You promise yourself that this weekend you will treat yourself and your spouse to that day trip that you have planned for months. Suddenly on Friday evening, your boss calls you and asks you to be in office to complete some work that had been unattended to so far. It was a pure mistake from your boss’ end and it was his inefficiency for not having completed the task earlier. You go to office citing ‘work is important’. But is a mistake of someone else worth your personal time?
If we continuously lie to ourselves and degrade ourselves – things are going to take a downward spiral very soon.
While you were busy pleasing the world, the world moves on leaving you in the lurch!
Take a hint from the king of Bollywood!
Keep your promises with yourself – it would be the best investment that you did any day.
Not crying – Is this really a symbol of strength?
During one of my sessions, I asked a 22 year old lady, “what is your biggest strength?” She replied that she never cries. On that, I asked her when was the last time she cried, and I got to know that it was some three years back.
I was amused at the misplaced definition of strength!

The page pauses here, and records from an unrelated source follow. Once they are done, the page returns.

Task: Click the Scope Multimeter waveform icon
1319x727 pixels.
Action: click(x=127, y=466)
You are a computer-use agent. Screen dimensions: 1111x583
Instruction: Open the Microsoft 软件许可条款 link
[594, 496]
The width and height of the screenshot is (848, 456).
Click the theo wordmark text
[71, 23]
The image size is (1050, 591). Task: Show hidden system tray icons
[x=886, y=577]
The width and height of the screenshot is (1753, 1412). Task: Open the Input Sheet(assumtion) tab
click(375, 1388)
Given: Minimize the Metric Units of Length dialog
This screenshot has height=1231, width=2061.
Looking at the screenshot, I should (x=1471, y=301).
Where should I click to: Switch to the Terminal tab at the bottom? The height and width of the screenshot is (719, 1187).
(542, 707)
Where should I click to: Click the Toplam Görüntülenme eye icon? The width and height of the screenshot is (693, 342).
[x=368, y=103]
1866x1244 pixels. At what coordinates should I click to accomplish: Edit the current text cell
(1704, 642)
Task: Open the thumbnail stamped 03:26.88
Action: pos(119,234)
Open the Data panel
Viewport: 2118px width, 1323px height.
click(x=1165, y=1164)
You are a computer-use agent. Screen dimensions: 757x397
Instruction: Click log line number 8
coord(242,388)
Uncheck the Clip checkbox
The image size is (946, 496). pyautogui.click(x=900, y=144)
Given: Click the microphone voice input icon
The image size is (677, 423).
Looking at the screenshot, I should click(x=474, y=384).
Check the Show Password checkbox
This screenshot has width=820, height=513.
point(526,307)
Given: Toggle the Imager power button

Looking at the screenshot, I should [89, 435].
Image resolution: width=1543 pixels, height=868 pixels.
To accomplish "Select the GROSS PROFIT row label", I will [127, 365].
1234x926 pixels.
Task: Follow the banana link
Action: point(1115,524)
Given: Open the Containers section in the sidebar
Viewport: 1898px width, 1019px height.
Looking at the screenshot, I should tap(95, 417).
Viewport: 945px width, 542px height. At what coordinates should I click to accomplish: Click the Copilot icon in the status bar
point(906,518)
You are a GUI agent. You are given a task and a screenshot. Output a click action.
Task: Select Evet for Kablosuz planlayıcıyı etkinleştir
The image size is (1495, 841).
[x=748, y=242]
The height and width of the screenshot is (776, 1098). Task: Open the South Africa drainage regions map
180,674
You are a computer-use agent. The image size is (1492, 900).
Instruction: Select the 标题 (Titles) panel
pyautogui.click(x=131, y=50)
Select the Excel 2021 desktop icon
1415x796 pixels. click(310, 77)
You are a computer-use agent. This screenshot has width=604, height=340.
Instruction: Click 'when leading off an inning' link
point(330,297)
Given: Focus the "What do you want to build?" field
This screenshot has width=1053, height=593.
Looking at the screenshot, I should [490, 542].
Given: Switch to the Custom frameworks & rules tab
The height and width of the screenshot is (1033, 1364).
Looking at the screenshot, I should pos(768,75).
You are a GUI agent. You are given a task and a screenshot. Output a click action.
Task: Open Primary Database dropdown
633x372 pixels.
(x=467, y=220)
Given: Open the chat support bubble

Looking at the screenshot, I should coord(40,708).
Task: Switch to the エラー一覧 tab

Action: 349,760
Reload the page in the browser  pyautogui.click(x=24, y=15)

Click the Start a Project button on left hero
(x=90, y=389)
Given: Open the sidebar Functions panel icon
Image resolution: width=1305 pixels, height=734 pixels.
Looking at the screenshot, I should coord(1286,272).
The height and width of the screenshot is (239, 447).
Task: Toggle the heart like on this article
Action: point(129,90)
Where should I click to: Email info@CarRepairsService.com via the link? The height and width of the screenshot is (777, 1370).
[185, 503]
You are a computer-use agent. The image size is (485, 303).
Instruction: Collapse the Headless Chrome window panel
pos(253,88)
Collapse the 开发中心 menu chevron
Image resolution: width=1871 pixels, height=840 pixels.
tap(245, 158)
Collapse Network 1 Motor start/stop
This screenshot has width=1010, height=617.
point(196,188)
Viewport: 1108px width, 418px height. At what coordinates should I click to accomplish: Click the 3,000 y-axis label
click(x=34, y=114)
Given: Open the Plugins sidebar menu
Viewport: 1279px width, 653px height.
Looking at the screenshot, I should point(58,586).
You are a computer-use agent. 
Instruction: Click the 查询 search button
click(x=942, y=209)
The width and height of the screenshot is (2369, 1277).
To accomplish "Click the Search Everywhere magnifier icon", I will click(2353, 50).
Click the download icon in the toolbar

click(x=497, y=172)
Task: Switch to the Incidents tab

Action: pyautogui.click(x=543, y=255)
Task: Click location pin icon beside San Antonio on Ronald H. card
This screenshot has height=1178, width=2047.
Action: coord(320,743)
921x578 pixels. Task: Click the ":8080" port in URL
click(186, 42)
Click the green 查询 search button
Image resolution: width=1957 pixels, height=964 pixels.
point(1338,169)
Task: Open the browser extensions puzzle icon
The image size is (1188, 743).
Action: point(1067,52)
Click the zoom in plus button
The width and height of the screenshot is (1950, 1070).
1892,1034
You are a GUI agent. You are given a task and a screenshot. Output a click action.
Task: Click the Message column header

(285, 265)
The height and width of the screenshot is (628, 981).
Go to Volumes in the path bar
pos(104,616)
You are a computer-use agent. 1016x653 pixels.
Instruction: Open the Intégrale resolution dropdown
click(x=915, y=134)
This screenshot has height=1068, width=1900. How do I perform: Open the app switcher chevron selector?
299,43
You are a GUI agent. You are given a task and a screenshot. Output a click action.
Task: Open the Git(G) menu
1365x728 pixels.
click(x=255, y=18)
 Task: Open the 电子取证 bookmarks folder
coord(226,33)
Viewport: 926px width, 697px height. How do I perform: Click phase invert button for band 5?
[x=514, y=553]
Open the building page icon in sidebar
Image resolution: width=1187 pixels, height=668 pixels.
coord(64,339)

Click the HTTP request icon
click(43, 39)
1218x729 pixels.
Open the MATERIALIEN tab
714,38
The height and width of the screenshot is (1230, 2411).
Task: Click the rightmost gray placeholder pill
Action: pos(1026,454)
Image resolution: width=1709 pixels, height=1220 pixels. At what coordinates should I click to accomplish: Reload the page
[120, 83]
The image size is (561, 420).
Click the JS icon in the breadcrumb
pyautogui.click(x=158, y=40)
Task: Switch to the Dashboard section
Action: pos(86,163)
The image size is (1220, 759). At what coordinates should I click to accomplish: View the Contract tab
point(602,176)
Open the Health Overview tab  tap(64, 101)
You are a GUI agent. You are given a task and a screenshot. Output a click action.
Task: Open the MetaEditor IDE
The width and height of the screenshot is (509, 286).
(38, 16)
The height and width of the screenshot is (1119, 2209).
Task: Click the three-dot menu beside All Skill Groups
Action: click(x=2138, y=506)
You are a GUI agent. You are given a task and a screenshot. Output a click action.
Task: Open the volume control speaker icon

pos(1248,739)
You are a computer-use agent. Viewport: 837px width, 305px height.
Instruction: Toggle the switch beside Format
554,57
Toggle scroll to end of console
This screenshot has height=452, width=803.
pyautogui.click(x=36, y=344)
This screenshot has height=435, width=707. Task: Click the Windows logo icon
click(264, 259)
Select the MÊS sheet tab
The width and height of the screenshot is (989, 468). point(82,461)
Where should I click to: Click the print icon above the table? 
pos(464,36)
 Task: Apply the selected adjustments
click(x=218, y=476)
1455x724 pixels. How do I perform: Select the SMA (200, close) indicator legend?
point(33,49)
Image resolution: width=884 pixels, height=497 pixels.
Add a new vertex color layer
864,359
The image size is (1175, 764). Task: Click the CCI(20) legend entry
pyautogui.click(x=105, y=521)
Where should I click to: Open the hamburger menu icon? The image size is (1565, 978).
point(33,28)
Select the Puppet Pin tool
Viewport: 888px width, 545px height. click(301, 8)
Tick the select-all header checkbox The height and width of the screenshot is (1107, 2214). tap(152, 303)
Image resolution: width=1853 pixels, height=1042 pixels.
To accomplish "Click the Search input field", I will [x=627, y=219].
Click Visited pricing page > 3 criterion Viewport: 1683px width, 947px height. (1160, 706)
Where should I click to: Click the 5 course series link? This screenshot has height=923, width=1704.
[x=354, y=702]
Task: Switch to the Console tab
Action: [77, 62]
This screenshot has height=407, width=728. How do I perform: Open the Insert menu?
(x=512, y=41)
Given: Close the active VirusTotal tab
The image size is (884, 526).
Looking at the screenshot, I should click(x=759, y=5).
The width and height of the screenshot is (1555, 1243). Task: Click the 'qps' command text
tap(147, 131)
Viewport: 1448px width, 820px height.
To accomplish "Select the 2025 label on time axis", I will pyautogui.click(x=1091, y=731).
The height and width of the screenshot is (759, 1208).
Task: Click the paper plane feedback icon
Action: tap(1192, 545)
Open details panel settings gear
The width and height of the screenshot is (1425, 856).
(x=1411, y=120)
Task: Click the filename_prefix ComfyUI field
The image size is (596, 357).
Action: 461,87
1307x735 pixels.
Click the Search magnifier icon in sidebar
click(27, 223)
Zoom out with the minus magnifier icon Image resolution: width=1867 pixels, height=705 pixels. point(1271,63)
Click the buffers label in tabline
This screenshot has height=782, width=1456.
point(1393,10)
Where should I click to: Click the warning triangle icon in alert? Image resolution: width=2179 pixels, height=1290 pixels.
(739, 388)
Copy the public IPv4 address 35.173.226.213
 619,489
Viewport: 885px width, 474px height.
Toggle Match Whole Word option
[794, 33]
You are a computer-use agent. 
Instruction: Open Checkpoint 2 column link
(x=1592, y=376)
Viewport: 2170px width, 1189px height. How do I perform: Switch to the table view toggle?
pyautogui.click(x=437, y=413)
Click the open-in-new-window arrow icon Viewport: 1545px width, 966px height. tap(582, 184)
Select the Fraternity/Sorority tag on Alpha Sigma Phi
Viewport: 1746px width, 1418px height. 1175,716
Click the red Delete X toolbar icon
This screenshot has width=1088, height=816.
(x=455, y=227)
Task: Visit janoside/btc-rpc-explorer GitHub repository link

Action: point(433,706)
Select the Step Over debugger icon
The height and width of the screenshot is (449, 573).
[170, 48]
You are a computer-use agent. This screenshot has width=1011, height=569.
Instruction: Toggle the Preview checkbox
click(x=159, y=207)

Men don’t cry, this is what is drilled into the minds of common people such that crying becomes synonymous to weakness. People who shed their tears are looked up as if they have shed valour and strength. It’s not only boys, but even girls have taken on this highly misplaced notion. The very nature of human when deeply troubled, when faced with a need to let off bottled emotions is to cry. As babies, we wailed our hearts out for milk, for attention, for love, for comfort, for expressing ourselves and for releasing our emotions.
Meditation, exercise, hobbies, they are all said to be great channels for letting go of negativity and negative emotions. But the lightness of heart that one feels after shedding a few tears can never be compared with. Crying for me is a ritual to let go. The emotion I feel is my sacrifice and the tears that I shed are my offering as a mark of respect for an event or a person while kissing them goodbye.
Crying is like bidding a fond farewell to the event or to the person, never to see again.. while cutting off the last of the strings that bond us. I cry at happy endings in movies, I cry after a life changing experience, I cry when i read amazing lines from authors, I cry when I achieve after my hard work, I cry at the love and affection that I get from my dearest, I cry from physical pains. An expression of love, a purge of the unnecessary emotions and a wonderful component of empathy – crying is all this and much more!
Imagine if everyone displayed their emotions instead of bottling it up – there would be no more outbursts, no more hatred and pent-up anger – would make the world a much better place!
Anybody can bottle up their feelings, it takes courage to cry, driven by the strength and will power to let go.
Love your Smile, deal with your Sadness, love your Happiness, handle your Sorrows, enjoy your Joys, enjoy your Pains, pat yourself for your Leaps, Own your Mistakes, Celebrate your Success, Learn from your Failures! No one is Perfect, so whatever the Situation is, never forget to Smile, to be Happy, to Enjoy and to live Every Moment of Life!
We were born to be Real, not to be Perfect!